Our study shows no phylogeograhic structure in North African P. aethiopicus. This is consistent with our climatic niche modeling results showing a more or less continuous high or moderate climatic suitability for this species throughout most of the Saharan desert since the LGM (except in the most central parts). This study significantly increases our knowledge of the distribution of P. aethiopicus expanding currently recognized ranges (IUCN, 2015; Best, 2018). An extension of its distribution range in Atlantic Sahara was already proposed by Aulagnier et al. (2017). Velo-Antón et al. (2019), based on molecular data, proposed its extension in Mauritania, Senegal, Atlantic Sahara and Libya. We show that its distribution range should also be extended in Algeria since we captured it in the M’sila region, up to 35.748°N, confirming, with molecular data, the previous observation of Sellami et al. (1989).
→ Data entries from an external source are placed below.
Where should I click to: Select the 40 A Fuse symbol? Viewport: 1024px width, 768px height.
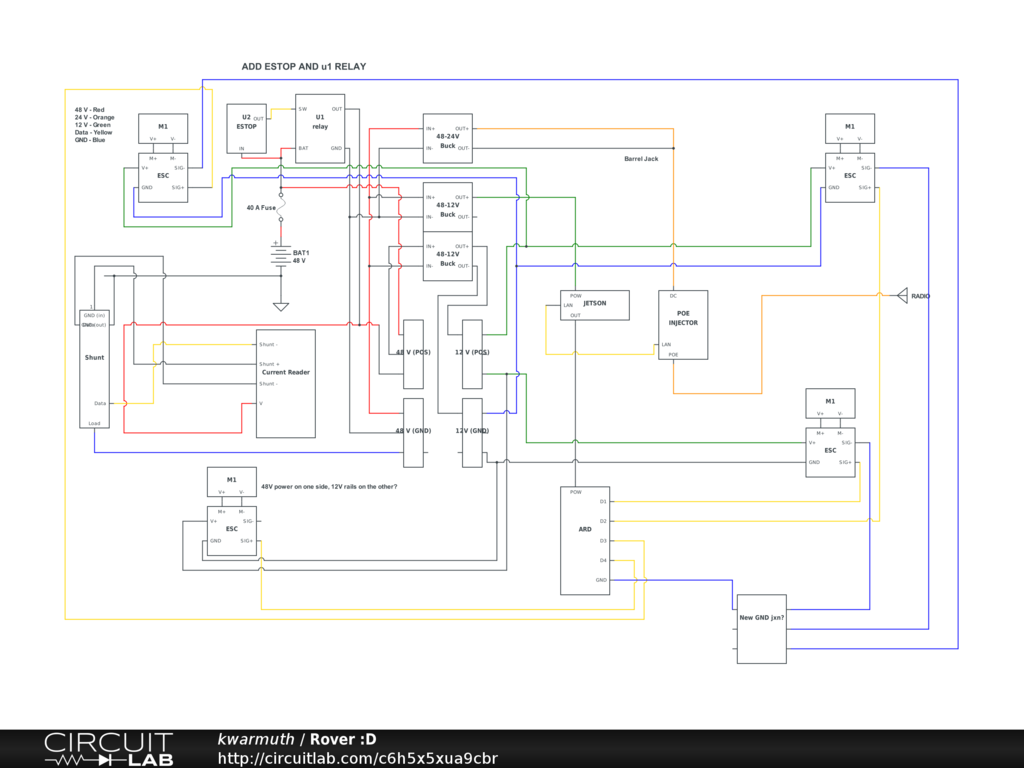[x=280, y=207]
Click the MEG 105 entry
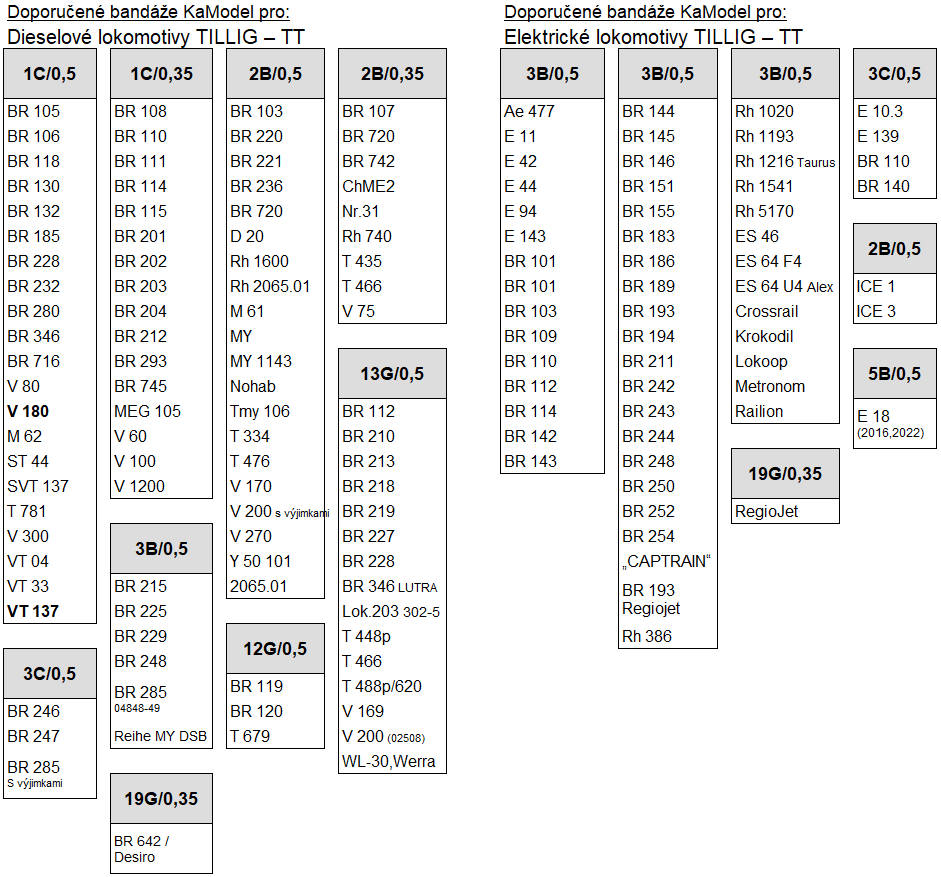This screenshot has height=877, width=941. (147, 411)
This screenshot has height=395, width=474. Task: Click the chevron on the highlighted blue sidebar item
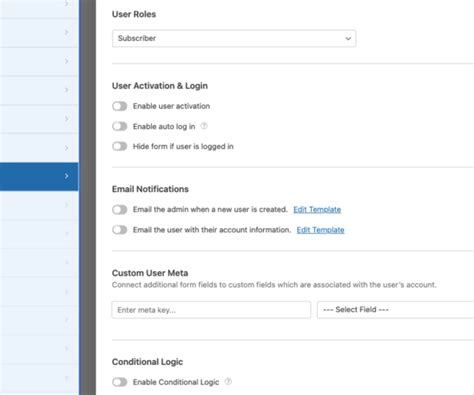point(67,176)
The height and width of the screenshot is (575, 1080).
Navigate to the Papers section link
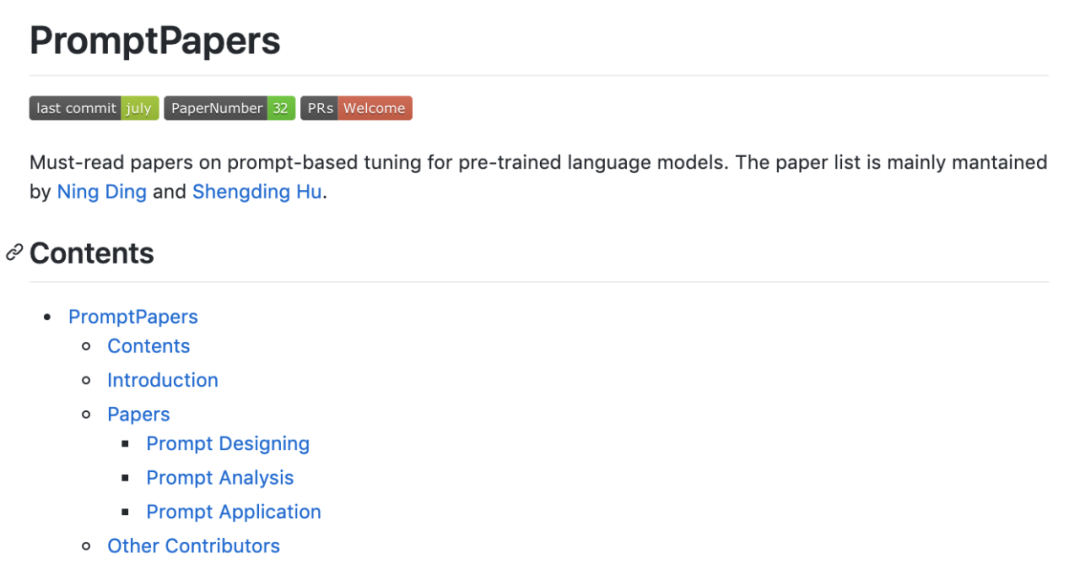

Several subspecies have been described for Atelerix algirus, either from the mainland or islands, Atelerix algirus algirus from North Africa, A. algirus vagans from Spain, Minorca and Balearic Islands and A. algirus girbaensis from Djerba Island (Tunisia). Given that the differential diagnosis is mainly based on pelage variations (hairs, spines), the validity of these subspecies has been regularly questioned (Corbet 1988; Hutterer 2005; Happold 2013). Our results do not show any strong genetic discontinuity between the Algerian, Moroccan, Tunisian, Libyan, Spanish, Balearic and Canarian populations, suggesting that subspecific recognition may be unwarranted. The status of the subspecies from Djerba Island (A. a. girbaensis) still needs to be assessed by genetic data. Several subspecies were also described within P. aethiopicus: P. a. aethiopicus from Soudan and Ethiopia, P. a. pectoralis from Arabian Peninsula, P. a. deserti from North Africa, P. a. albatus from Djerba Island and P. a. ludlowi from Iraq. Our genetic data do not show any genetic discontinuity throughout North Africa, from Senegal to Libya, confirming the results previously obtained by Derouiche et al. (2016) and Velo-Antón et al. (2019). Derouiche et al. (2017), using a combination of nuclear and mitochondrial markers, studied the genetic differentiation between northwest African populations (deserti) and Arabian populations (dorsalis) of Ethiopian hedgehog. They showed a level of genetic differentiation that is compatible with their taxonomic separation postulated from morphology. Additional sampling in Djerba Island, Soudan, Ethiopia, and in the Middle East is needed to test the genetic differentiation of others proposed subspecies.